The transfer was executed back in November, and signing off on the deal for Langbo was Yang Lin, the company’s CEO and managing director. I spoke with Yang last week to learn more about Langbo - which describes itself as an “IP-centric startup company […] focusing on 4G and 5G SEP creation” - and its first US patent deal.
Following doctoral studies in wireless communications in the United Kingdom, Yang worked on 4G standards for Bell Labs beginning in 2008. At the time, the storied US research company was part of Alcatel-Lucent. Participating in standardisation work and observing the licensing market in the US and Europe, Yang says he and a group of colleagues began to wonder whether the researcher-NPE model exemplified in the wireless space by InterDigital could work in China.
In 2013, Yang and a group of associates took the plunge, setting up Langbo in Shanghai against the background of an “opening up” in China’s IP system and push for greater innovation. The group comprises 10 scientists with PhDs whose past experience includes research for Sony, Philips, Sharp as well as Chinese companies Huawei, ZTE and Datang. “In the first four to five years we struggled,” Yang says. Without any granted patents, conversations with big companies and other standards stakeholders were slow in developing.
In the last two years, Yang says, the portfolio has started to come into its own. Langbo has around 250 issued patents, mostly in China, and around 1,200 pending applications globally. As the company began to think about monetisation, it realised that it did not yet have the capacity to license its patents independently. Sisvel was one of the potential partners Langbo approached, and took on a portfolio of Langbo’s 4G/LTE patents after a valuation exercise. Yang credits the Italian firm, saying “most of the NPEs and companies still don’t believe our model can work in China, but Sisvel agreed to give it a try.”
Yang says the deal with Sisvel is important, but only the first step in Langbo’s monetisation journey. “We don’t need to worry about revenue anymore, as our major costs – 10 researchers and 200-300 annual patent applications – are covered already. The question is, what are we going to do in the future with our 5G patents?”
All options – sale, joining a pool, licensing independently – are on the table according to Yang. One possibility he raises is collaborating with Chinese operating companies: “Except for Huawei and ZTE, many big Chinese companies don’t have the ability to generate this research on their own.”

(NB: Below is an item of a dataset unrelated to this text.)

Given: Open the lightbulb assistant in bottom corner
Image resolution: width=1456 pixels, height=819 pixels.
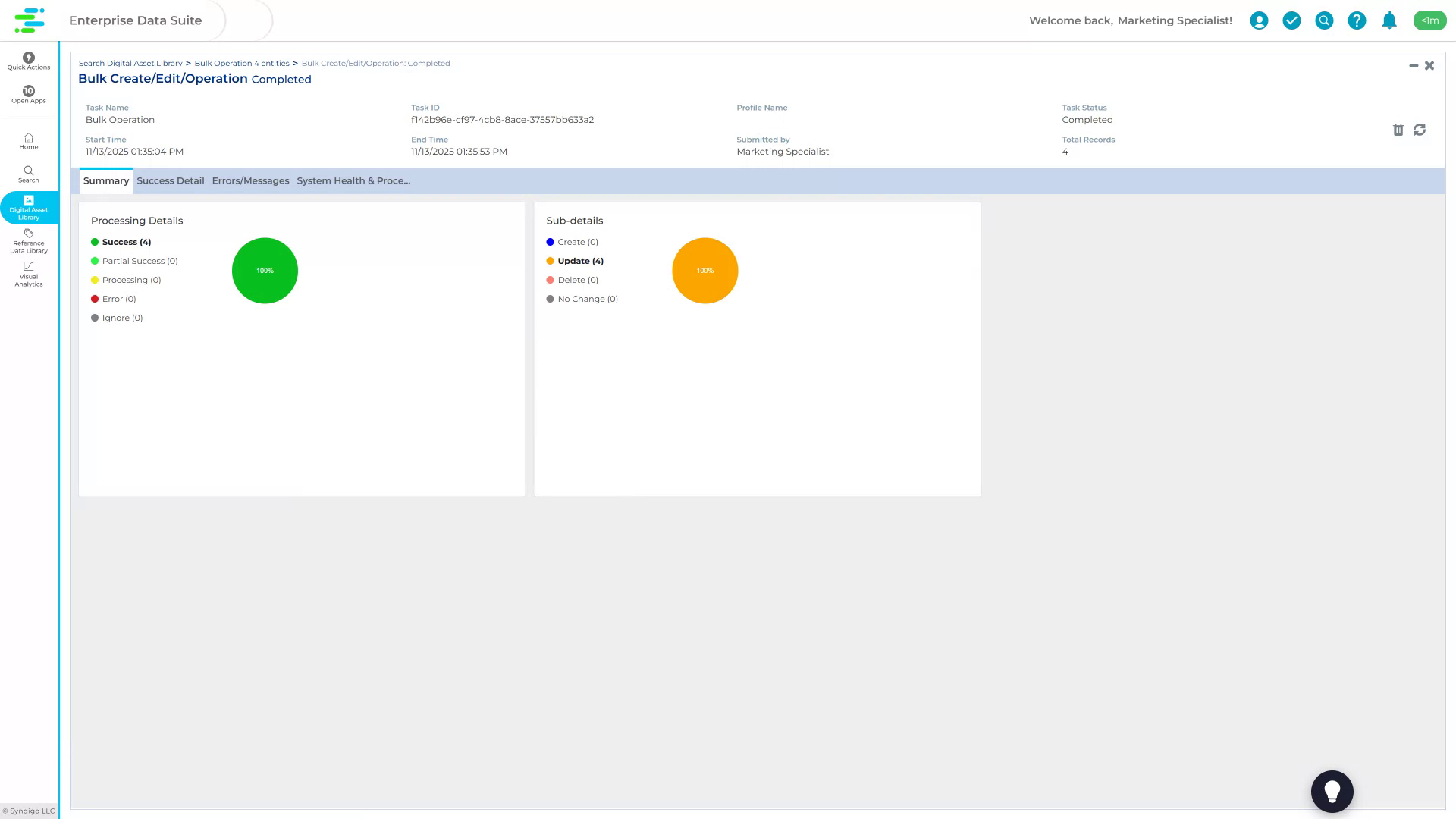Looking at the screenshot, I should click(1332, 791).
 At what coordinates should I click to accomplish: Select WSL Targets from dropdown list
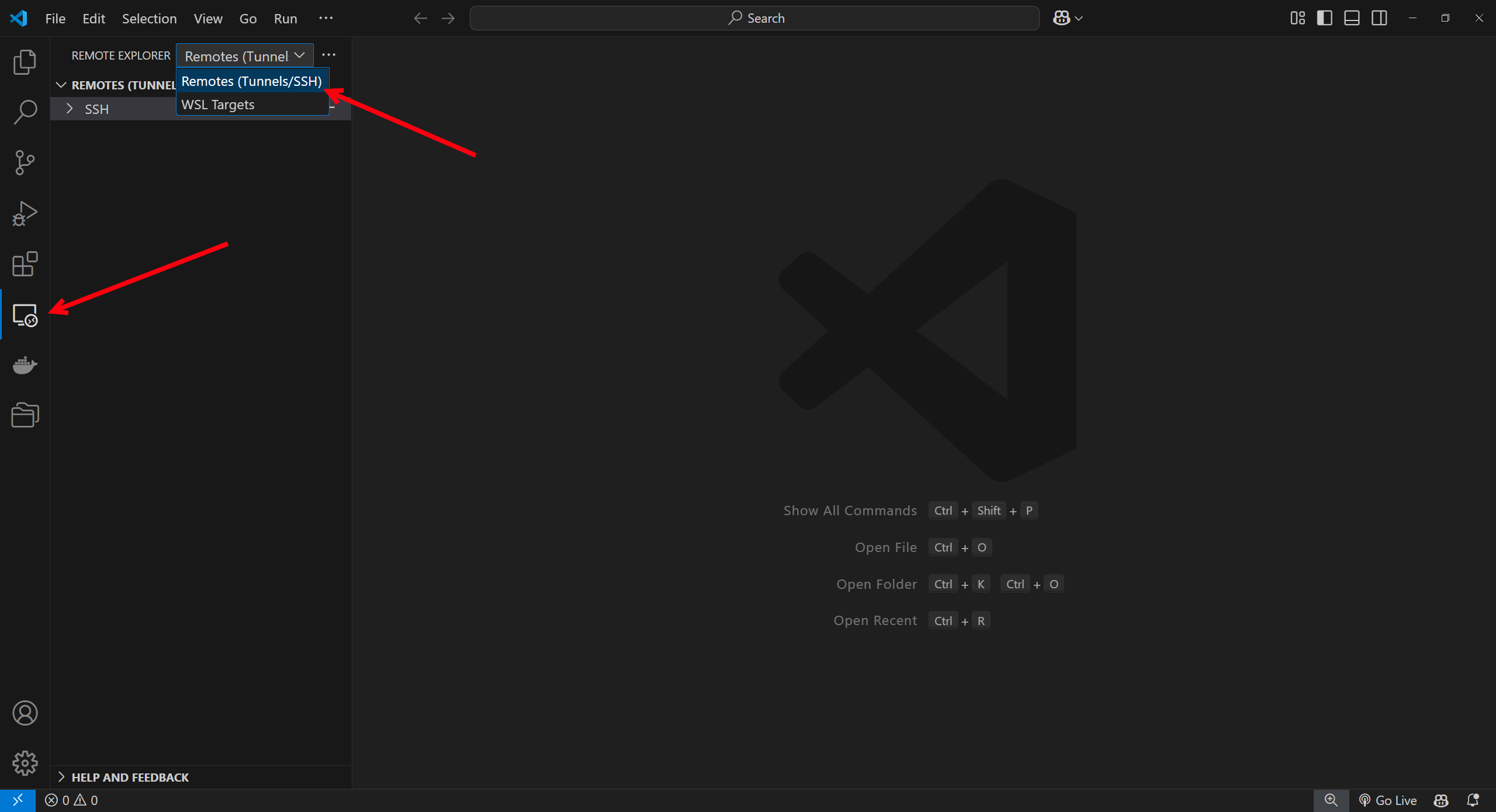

I asked Yang about the challenges that foreign licensors like InterDigital – whose business model he obviously respects – has had licensing Chinese implementers. Yang says he has discussed this issue with InterDigital before – his view is that while China does not welcome “trolls”, if a patent is able to stand up to invalidation, it should not be a problem to secure licence fees in China. Of course, given the realities of the market the returns “may not be as much as you would get in the US or Europe.”
Yang no doubt detects an opportunity for InterDigital-like businesses to emerge from China: “I absolutely see an opening in the market for this, but the timing is very important, especially for us.” Expect to look for more interesting developments in China’s licensing space, Yang advises, toward the end of this year as 5G-equipped devices become the norm from more manufacturers.